* The task
Look below. Copy each line that has "Choose" in it.

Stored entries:

● ● ●

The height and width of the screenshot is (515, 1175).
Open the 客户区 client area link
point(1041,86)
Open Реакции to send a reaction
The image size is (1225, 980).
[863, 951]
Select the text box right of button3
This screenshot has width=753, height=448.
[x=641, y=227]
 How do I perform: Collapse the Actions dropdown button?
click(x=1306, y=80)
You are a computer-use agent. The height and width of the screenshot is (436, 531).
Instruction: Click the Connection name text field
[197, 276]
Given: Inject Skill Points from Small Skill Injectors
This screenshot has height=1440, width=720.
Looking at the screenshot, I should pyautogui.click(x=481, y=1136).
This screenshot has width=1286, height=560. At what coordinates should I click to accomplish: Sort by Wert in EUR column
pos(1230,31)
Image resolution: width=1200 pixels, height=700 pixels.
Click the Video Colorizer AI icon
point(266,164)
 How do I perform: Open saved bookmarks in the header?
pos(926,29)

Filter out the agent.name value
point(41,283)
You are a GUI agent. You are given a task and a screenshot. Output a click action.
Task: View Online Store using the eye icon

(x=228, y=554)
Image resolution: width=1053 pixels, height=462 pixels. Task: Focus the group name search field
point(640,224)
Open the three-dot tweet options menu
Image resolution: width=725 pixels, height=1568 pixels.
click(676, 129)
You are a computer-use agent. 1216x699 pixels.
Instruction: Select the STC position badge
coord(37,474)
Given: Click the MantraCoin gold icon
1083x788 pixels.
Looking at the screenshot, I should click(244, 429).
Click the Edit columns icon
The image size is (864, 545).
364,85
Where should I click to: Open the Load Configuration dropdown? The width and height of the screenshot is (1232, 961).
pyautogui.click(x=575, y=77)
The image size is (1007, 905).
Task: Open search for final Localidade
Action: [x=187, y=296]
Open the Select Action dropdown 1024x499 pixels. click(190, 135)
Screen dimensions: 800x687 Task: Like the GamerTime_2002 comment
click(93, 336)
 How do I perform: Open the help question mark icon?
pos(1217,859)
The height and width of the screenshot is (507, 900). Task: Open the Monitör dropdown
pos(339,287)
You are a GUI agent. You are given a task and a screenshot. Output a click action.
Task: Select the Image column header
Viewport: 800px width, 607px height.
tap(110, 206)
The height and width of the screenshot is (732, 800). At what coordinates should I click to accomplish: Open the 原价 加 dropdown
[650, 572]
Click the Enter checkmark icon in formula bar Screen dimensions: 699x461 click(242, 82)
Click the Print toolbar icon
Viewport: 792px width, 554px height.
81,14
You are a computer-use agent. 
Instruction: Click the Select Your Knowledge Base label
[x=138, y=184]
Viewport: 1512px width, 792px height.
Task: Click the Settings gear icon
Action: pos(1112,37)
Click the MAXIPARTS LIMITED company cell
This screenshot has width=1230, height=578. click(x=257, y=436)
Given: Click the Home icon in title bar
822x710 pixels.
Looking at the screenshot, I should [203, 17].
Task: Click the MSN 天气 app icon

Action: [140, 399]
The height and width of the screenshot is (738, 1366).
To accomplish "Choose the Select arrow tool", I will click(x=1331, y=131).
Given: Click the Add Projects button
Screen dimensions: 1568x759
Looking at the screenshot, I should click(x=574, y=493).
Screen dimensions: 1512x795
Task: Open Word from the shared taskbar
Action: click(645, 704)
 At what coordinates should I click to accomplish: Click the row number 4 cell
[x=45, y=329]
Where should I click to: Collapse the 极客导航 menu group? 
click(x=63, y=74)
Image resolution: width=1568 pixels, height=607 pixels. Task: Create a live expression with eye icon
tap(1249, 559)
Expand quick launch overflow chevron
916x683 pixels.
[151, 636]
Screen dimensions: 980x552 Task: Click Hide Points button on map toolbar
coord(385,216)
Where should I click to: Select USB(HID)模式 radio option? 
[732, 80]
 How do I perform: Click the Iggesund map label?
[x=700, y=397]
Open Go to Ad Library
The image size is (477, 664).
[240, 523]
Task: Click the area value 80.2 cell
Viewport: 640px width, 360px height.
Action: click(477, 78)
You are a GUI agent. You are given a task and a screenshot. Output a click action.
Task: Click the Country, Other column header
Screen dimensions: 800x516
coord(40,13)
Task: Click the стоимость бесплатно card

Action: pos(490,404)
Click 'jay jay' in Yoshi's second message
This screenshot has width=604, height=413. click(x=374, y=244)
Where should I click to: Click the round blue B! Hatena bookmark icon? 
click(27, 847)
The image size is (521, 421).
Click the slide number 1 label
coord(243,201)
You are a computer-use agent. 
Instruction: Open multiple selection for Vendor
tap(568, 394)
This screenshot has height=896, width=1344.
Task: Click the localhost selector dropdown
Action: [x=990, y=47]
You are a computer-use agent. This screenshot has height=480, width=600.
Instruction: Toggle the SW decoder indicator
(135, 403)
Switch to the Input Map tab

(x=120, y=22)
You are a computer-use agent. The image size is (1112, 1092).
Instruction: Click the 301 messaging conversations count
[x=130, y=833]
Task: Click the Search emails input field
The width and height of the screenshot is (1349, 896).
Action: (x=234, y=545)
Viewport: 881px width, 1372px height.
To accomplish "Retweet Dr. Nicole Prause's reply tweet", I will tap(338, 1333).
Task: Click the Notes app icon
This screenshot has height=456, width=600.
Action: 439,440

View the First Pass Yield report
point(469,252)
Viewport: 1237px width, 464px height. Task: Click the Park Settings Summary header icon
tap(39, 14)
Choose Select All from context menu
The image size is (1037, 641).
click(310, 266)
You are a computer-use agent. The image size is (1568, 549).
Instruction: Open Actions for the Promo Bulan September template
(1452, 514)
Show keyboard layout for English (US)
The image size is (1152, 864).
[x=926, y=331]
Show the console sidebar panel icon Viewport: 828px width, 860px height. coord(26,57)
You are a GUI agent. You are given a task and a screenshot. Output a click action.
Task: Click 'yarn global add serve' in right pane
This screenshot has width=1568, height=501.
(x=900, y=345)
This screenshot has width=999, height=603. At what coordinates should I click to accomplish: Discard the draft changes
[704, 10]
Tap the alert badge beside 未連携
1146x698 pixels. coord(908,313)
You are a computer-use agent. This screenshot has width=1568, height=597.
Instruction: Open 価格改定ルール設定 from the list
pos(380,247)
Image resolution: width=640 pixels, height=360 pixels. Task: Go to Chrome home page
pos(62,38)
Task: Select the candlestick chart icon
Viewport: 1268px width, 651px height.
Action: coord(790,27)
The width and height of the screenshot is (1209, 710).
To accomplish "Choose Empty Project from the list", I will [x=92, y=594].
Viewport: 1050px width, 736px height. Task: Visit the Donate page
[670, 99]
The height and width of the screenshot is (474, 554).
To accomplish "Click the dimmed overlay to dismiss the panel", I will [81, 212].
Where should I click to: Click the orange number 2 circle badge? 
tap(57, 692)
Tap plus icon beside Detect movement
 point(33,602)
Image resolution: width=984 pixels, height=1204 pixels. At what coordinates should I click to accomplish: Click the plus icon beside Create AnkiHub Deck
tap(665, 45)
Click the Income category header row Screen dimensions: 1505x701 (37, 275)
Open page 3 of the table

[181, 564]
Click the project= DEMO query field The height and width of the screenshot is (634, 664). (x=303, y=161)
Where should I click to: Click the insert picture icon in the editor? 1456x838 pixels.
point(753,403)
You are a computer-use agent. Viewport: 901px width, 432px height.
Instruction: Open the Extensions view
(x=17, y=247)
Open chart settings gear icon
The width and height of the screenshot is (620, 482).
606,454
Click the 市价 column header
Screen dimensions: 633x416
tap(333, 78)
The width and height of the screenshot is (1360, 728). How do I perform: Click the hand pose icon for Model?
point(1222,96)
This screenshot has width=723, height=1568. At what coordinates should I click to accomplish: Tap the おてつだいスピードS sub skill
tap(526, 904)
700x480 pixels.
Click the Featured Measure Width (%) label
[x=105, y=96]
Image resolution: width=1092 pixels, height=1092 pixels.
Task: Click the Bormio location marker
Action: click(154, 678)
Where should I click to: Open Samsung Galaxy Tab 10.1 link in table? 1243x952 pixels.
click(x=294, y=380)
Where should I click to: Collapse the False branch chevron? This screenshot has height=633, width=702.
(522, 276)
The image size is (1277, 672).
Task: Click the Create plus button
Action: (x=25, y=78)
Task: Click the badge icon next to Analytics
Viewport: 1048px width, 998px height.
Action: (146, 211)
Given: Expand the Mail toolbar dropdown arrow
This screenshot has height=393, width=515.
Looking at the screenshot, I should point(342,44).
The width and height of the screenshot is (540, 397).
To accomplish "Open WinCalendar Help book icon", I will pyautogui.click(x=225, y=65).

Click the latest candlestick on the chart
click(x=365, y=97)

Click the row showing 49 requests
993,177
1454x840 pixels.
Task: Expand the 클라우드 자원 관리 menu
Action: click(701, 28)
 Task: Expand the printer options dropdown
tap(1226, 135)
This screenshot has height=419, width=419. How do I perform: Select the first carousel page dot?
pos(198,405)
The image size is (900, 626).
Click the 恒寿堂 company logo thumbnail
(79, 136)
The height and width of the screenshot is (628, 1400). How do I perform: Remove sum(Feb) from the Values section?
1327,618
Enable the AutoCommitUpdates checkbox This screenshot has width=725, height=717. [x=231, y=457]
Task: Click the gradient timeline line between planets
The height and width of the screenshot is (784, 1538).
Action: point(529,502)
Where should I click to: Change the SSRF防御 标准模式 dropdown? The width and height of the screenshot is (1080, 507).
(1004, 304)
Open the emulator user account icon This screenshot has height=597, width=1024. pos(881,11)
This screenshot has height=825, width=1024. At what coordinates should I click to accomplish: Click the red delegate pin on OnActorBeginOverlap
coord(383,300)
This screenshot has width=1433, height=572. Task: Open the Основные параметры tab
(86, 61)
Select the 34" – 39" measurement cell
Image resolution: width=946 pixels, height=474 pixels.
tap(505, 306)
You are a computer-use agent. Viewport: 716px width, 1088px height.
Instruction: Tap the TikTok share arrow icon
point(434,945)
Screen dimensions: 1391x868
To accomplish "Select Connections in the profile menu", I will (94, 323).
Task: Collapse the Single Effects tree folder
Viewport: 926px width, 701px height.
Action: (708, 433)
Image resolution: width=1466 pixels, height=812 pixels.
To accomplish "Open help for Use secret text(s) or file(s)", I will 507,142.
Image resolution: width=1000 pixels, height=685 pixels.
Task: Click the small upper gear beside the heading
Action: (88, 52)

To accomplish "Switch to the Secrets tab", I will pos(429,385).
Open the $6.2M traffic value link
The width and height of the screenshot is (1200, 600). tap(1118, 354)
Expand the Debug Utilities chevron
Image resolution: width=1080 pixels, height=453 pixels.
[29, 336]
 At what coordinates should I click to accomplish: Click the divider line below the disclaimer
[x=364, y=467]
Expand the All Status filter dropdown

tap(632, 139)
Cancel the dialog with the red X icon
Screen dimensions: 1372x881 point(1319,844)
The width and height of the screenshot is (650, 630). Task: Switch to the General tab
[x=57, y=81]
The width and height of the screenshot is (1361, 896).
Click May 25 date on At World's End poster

● ● ●

* Response to the task
To accomplish "Choose the Select arrow tool", I will click(x=1331, y=131).
Choose Select All from context menu
To accomplish "Choose Empty Project from the list", I will [x=92, y=594].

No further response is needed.